NTDs: Lessons from Rwanda on Sustainable Ownership
By Mary Hearty
The new World Health Organization (WHO) roadmap for neglected tropical diseases (NTDs) sets out a target of 90% reduction of the number of people needing treatment for these diseases by 2030.
Over the past decade, NTDs have increasingly received more attention as a global health priority, as tremendous progress towards elimination is being made.
However, the disruption of NTD programs typically caused by the COVID-19 pandemic highlighted the need for a sustainable response to these diseases, especially in terms of country ownership.
Dr Sultani Matendechero, Head of Kenya Public Health Institute during a three-day Global Summit on NTDs organized by the END Fund emphasized on the need for African countries to start being self-reliant in order to ensure a sustainable elimination of NTDs.
“We have to think of how we are going to start replacing external funding with progressive funding in order to have a sustainable program. This will prevent us from going back to zero,” he affirmed.
Some of the sustainable strategies Dr Matendechero suggested besides government funding, include sourcing for funding from philanthropists and local organizations through corporate social responsibility.
Moreover, the WHO have long called for increased country ownership—a major area of emphasis in WHO’s new NTD roadmap—and less reliance on external donor funding for NTD programs as a means of promoting sustainability.
In Rwanda for instance, the NTD interventions have been decentralized and integrated in villages under district coordination, and the ministry of health is responsible for 100% of the operational costs.
Moreover, the interventions are context specific, focuses on community empowerment, and are integrated in the available systems like teaching program, social gatherings, and local government structures to help push further the NTDs elimination agenda.
“Initially, the implementation program was vertical, operated by ministry of health, biomedical centres and hospitals. However, we realized there are other systems that could help strengthen the implementation of mass drug administration,” Jean Bosco, Acting Director for NTD and Out-patient Department unit at the Rwanda Biomedical Center explained during the Global NTD Summit.
These include platforms at the village level like weekly social gatherings and parents evening forum, where socio-economic issues are discussed and the populations in the surrounding area meet together, were used as distribution sites and sensitization of the adult population.

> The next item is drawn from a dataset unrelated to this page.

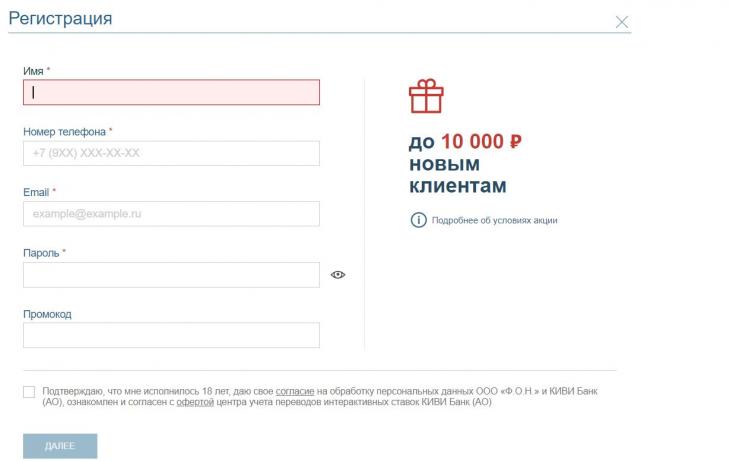730x461 pixels.
Task: Click the Имя field label
Action: pyautogui.click(x=33, y=71)
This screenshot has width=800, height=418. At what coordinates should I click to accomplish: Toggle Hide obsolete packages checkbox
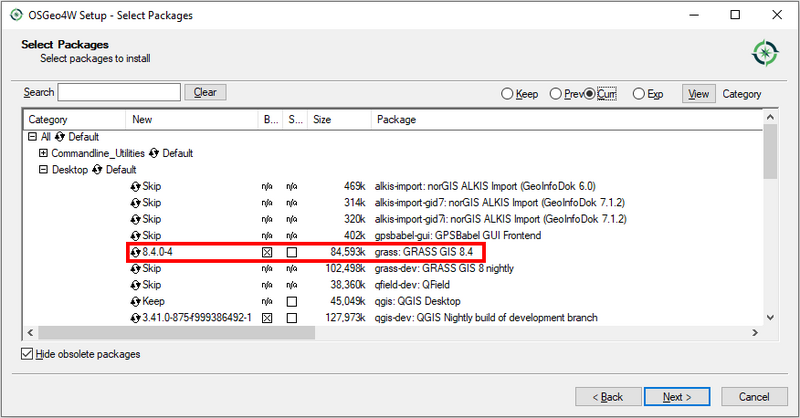(x=27, y=354)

“So we said why can’t we use these platforms to distribute drugs without investing any financial expense,” Bosco noted.
He further stated that they have also used teachers in the distribution of drugs to children instead of community drug distributors without extra payments, noting that integrating this in their teaching program consumes less time.
“This was very operational in 2021, where by June we achieved over 95% coverage of MDA,” he noted.
When the drugs arrive at the community level, he explained, they can be distributed to nearby schools, and once the MDA campaign is over, the remaining drugs are reported through the R-HMIS.
Rwanda also has a one health policy that commits to enhance collaboration of different actors of NTDs including stakeholders, partners working in water, sanitation and hygiene as well as agricultural sectors.
In addition, they also held maternal and child health week campaign, supported by the government and local partners.
The country has already eliminated some of the NTDs including the five skin NTDs as it is committed to eliminate NTDs as a public health problem by 2030.
“We are currently collecting evidence for WHO validation of their elimination,” he revealed.